## [THE REQUEST]
Transcribe the lines between the one holding "Image resolution: width=1080" and the one holding "coord(503,347)", inclusive, from the records below, and leave the pictures out.

## [STORED ROWS]
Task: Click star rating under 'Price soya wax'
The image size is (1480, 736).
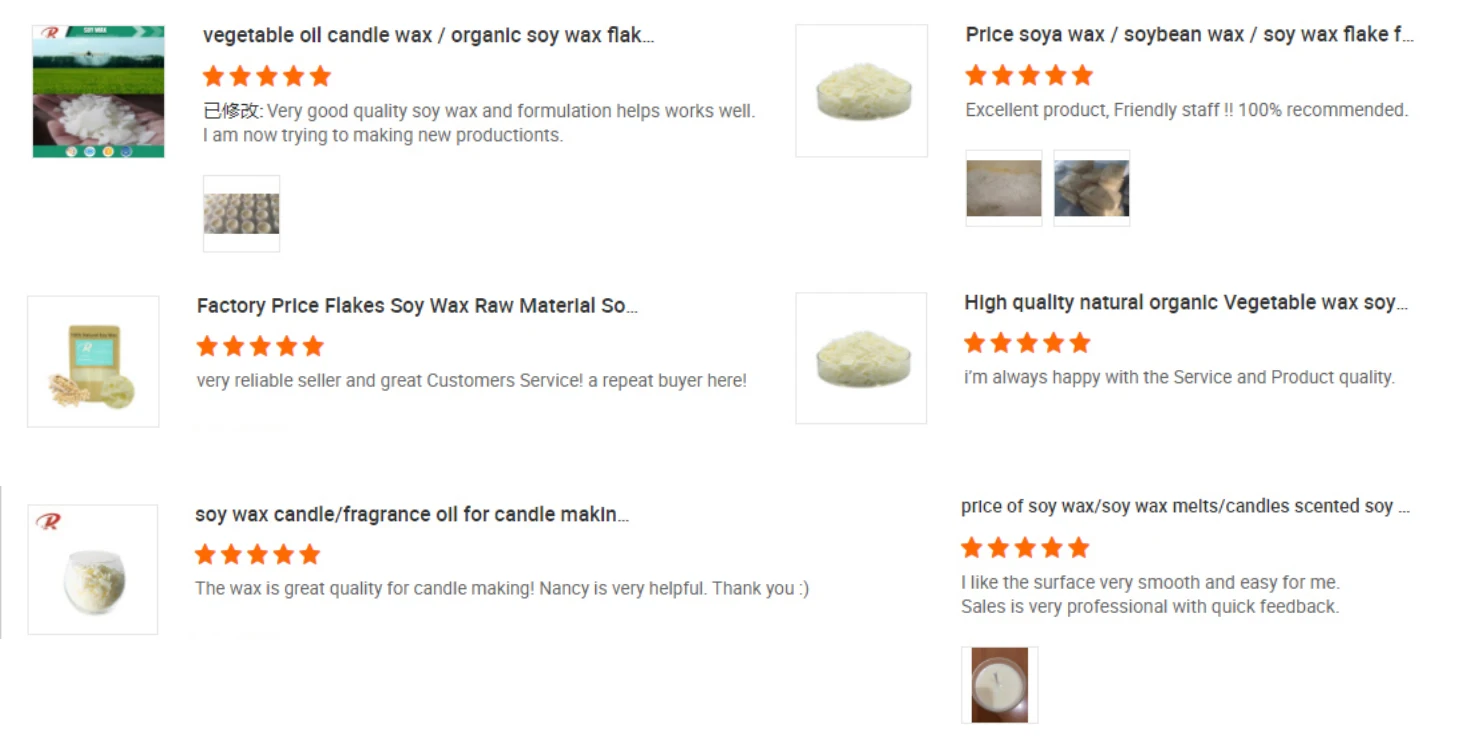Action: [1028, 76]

* * *

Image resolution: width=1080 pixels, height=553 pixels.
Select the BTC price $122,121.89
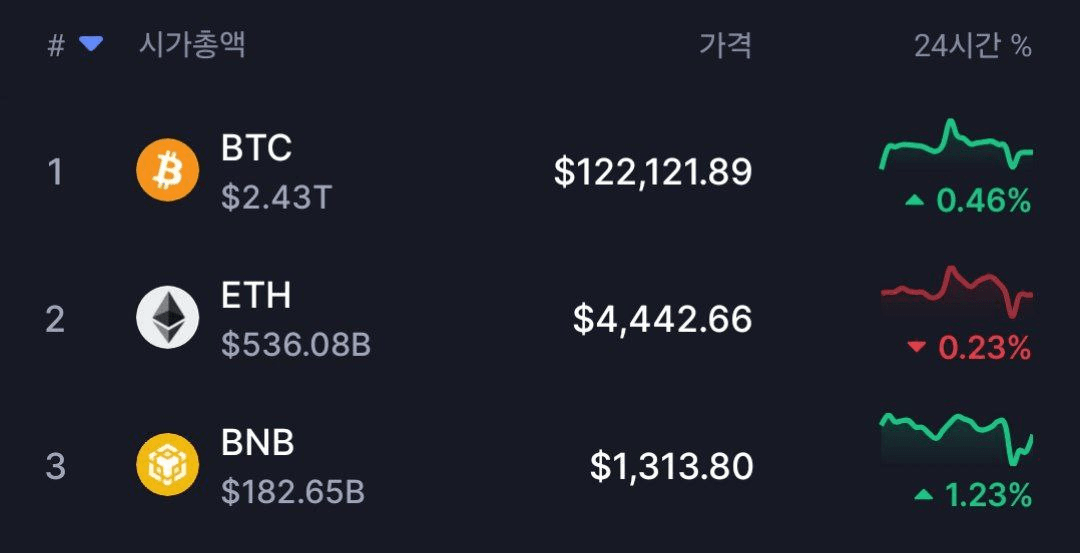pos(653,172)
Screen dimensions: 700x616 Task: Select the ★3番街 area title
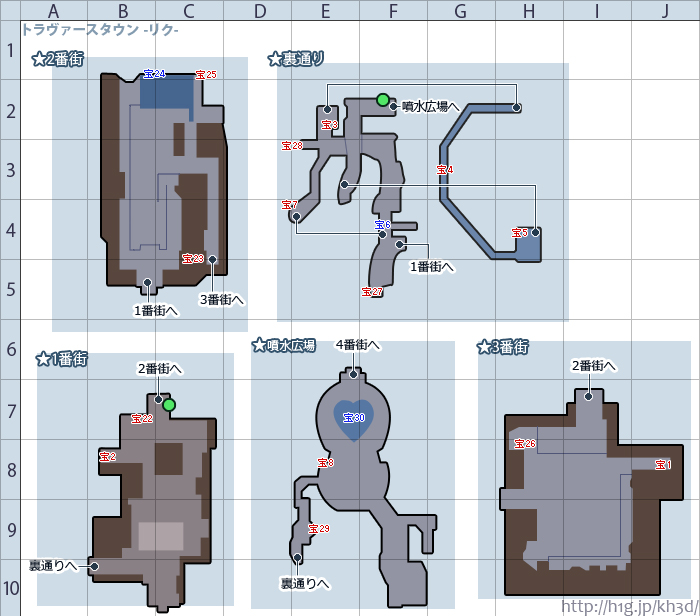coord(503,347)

## [CORRECT RESPONSE]
Image resolution: width=1080 pixels, height=553 pixels.
Select the BTC price $122,121.89
pos(653,172)
Screen dimensions: 700x616 Task: Select the ★3番街 area title
coord(503,347)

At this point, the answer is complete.